De Belastingdienst bepaalt de hoogte van de gedifferentieerde premie. Aan die beslissing ligt een overzicht ten grondslag van de ZW- of WGA-lasten die in aanmerking zijn genomen bij de premieberekening. Omdat het gaat om toekenningsbeslissingen van twee jaar daarvoor (waarvoor zoals gezegd een bezwaartermijn gold van 6 weken) is het niet meer mogelijk om nog tegen de toekenning van de uitkering bezwaar te maken. Het is bij de premiebeslissing dan ook enkel nog mogelijk om bezwaar te maken als er uitkeringslasten ten onrechte aan u als werkgever zijn toegerekend. Gronden voor bezwaar kunnen dus zijn dat een werknemer die op het overzicht staat nooit bij uw bedrijf in dienst is geweest, dat aan hem/haar al WW was toegekend toen de ziekte intrad, dat de ziekte pas is ingetreden toen hij/zij al meer dan vier weken uit dienst was of dat de betreffende persoon al meer dan twee jaar ziek was toen het dienstverband eindigde.
Als u de premievaststelling ontvangt, is het dus zaak om het overzicht met de ZW- en WGA-instroom dat daarvan onderdeel uitmaakt goed te bekijken.

Wat kun je eraan doen?

Het is bijna ondoenlijk om te ontkomen aan de gedifferentieerde premie. Zoals gezegd, is het raadzaam om alert blijven op de toekenningsbeslissingen en premievaststelling en altijd bezwaar maken als daar een grond voor is, maar helemaal géén gedifferentieerde premie toegerekend krijgen is ontzettend lastig.

Mogelijke opties zijn:

– Bij indienstnemen streng selecteren op het bestaan van een arbeidsongeschiktheidsrisico.
– Werknemers tewerkstellen via een uitzendovereenkomst of via detachering (de premielast komt dan ten laste van het uitzendbureau/de detacheerder, aangezien die dan de werkgever is).
– Bij uitdiensttreding met de werknemer afspreken dat hij zich niet ziek meldt binnen vier weken na het einde van het dienstverband (hoewel dat een afspraak is die ziekmeldingen hoogstens ontmoedigt, maar niet zal voorkomen; als een werknemer toch binnen vier weken na het einde van het dienstverband ziek wordt kan de werkgever niets beginnen).
– Bij uitdiensttreding de werknemer stimuleren om zo spoedig mogelijk WW aan te vragen (immers, als de WW al is toegekend en de werknemer wordt vanuit de WW ziek, dan telt dit niet mee als ZW-instroom ten laste van de werkgever, ook niet als de ziekte intreedt binnen vier weken na uitdiensttreding).
– Je kunt proberen om de re-integratie vanuit de ZW te stimuleren. Daarvoor is echter het UWV verantwoordelijk (en daar is het UWV minder goed in dan een reguliere werkgever, dat is immers de reden dat de lasten van de ZW en WGA instroom van mensen zonder dienstverband wordt verhaald op de laatste werkgever), en je kunt daar enkel proberen invloed op te krijgen door contractueel met de werknemer af te spreken dat hij u op de hoogte houdt van ziekte/wijzigingen in de ziekte/re-integratie etc.

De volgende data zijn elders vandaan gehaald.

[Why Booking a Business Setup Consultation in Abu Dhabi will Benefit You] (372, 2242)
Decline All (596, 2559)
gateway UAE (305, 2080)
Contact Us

Het is echter discutabel of die afspraken rechtsgeldig zijn, met het oog op het recht op privacy van de ex-werknemer.
Als de werknemer restverdienmogelijkheden heeft, kan u ook overwegen om hem een voortgezet dienstverband aan te bieden, zodat de werknemer binnen uw bedrijf kan reintegreren (of extern, maar in ieder geval onder begeleiding van uw bedrijf).